How to correctly Size the Tankless Water Heater by Flow Rate



When seeking the best tankless water heater for your family, think in terms of flow, not capacity. As discussed above, a tankless water heater doesn’t run out of hot water as a storage water heater can. But it may not heat water fast enough to serve multiple fixtures at once.

Quality tankless water heaters like AO Smith or Rheem can provide hot water endlessly but how much water is that? What is its maximum flow rate? It cannot run out of hot water and it can be overloaded though if too much hot water is demanded at the same time.

This is why it is very important to correctly size the water heater before buying one. Tankless water heaters do not hold the water as it is instantly heated as it flows through the heater.

There are two main things to consider when choosing the size and model of the tankless water heater. First, is the amount of water that needs to be heated as it flows through the heater (flow rate). Second, is how hot the tankless water heater needs to heat the water (temperature rise). The difference between the incoming cold water and the outgoing hot water needed rather than the total count of gallons used in a day.

It really depends on how powerful the water heater is. If the demand for hot water exceeds the capacity of the unit, either the flow rate or temperature rise will be reduced. The correct size of the tankless water heater is usually based on the total amount of hot water used during a day. It must be sized based on the flow rate and temperature rise needed.

This sizing decision is made easy with our sizing chart.

Flow Rate Guide (Temperature Rise vs Gallons per Minute)

Temp Rise 110/U/C 310/U/C 510/U/C 140H 240H 340H 540H/P CT-199 910
30° 6.6 8 10 6.6 6.6 8 10 10 14.5
35° 6.6 8 9.3 6.4 6.6 8 10 10 14.5
40° 5.7 7.8 8.1 5.6 6.6 8 9.5 9.5 14.5
45° 5.1 6.9 7.2 5 6.6 7.6 8.4 8.4 13.5
50° 4.6 6.2 6.5 4.5 6.1 6.8 7.6 7.6 12.2
55° 4.2 5.7 5.9 4.1 5.5 6.2 6.9 6.9 11.1
60° 3.8 5.2 5.4 3.7 5.1 5.7 6.3 6.3 10.1
65° 3.5 4.8 5 3.4 4.7 5.3 5.8 5.8 9.4
70° 3.3 4.4 4.7 3.2 4.3 4.9 5.4 5.4 8.7
75° 3.1 4.1 4.3 3 4.1 4.6 5 5 8.1
80° 2.9 3.9 4.1 2.8 3.8 4.3 4.7 4.7 7.6
85° 2.7 3.7 3.8 2.6 3.6 4 4.4 4.4 7.2
90° 2.5 3.5 3.6 2.5 3.4 3.8 4.2 4.2 6.8
95° 2.4 3.3 3.4 2.3 3.2 3.6 4 4 6.4
100° 2.3 3.1 3.3 2.2 3 3.4 3.8 3.8 6.1

First off, determine the temperature of the ground water of the region where the water heater will be installed. This is really important because it requires more power to make 52F ground water hot enough for a shower than it does to heat 62F to the same shower temperature.

Next, add up the flow rates from taps that must run simultaneously. This does not mean to sum up the flow rate for every hot water tap in the house. Most households do not need to run the hot water from all the sources at the same time. The easiest way to determine the flow rate is to add how many showers are taken at the same time. But if there is a constant need to use one of the fixtures while someone is in the shower, then you will certainly add this up to get the maximum flow rate you need.

• [Supplied information]
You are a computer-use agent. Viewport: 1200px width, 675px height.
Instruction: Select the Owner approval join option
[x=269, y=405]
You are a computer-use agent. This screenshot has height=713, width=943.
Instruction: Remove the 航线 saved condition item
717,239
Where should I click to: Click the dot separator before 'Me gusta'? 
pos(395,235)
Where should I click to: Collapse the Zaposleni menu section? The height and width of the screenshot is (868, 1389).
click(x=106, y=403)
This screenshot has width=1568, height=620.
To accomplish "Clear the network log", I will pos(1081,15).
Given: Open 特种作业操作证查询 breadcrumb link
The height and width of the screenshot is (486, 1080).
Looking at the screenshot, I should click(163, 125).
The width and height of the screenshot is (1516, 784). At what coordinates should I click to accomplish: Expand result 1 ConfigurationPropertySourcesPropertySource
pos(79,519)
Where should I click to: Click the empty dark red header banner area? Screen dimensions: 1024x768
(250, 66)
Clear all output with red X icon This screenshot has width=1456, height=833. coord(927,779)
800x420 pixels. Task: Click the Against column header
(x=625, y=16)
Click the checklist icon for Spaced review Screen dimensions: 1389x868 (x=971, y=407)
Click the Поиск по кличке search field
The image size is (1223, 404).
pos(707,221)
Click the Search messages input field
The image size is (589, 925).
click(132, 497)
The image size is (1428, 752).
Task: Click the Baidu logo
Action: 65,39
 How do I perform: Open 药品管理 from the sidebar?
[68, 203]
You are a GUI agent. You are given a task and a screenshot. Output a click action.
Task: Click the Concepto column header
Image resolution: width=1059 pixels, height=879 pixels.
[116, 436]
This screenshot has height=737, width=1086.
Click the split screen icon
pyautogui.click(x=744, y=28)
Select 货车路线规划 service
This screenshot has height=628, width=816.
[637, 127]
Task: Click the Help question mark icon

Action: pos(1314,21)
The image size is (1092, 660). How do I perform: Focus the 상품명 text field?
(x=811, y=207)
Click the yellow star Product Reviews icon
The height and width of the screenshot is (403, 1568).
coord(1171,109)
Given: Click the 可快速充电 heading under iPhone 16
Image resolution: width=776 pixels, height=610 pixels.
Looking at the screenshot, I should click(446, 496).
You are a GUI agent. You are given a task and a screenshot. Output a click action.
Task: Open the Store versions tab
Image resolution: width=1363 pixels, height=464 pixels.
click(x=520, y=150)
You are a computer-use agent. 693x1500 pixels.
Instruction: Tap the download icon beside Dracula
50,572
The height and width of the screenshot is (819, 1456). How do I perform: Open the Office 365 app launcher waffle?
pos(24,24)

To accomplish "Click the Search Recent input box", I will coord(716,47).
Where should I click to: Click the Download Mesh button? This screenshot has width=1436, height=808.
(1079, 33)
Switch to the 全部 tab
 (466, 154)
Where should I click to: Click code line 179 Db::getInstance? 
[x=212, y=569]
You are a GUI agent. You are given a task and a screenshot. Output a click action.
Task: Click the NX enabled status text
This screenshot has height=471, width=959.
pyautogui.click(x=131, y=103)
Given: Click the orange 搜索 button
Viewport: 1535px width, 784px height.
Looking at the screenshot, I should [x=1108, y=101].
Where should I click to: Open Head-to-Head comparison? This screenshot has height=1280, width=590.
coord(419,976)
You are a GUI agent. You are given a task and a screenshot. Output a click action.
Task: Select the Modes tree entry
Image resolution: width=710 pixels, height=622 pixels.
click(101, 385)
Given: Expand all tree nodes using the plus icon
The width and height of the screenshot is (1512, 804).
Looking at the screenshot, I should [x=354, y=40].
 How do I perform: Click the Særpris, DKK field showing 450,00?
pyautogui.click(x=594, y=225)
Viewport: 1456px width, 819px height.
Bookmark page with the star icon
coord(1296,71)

• [Set exercise] In the flow rate chart of the tankless water heater sizing guide, list every model heading that shows a flow of 10 gallons per minute or more at a 30° temperature rise.

• [Response to this task] 510/U/C, 540H/P, CT-199, 910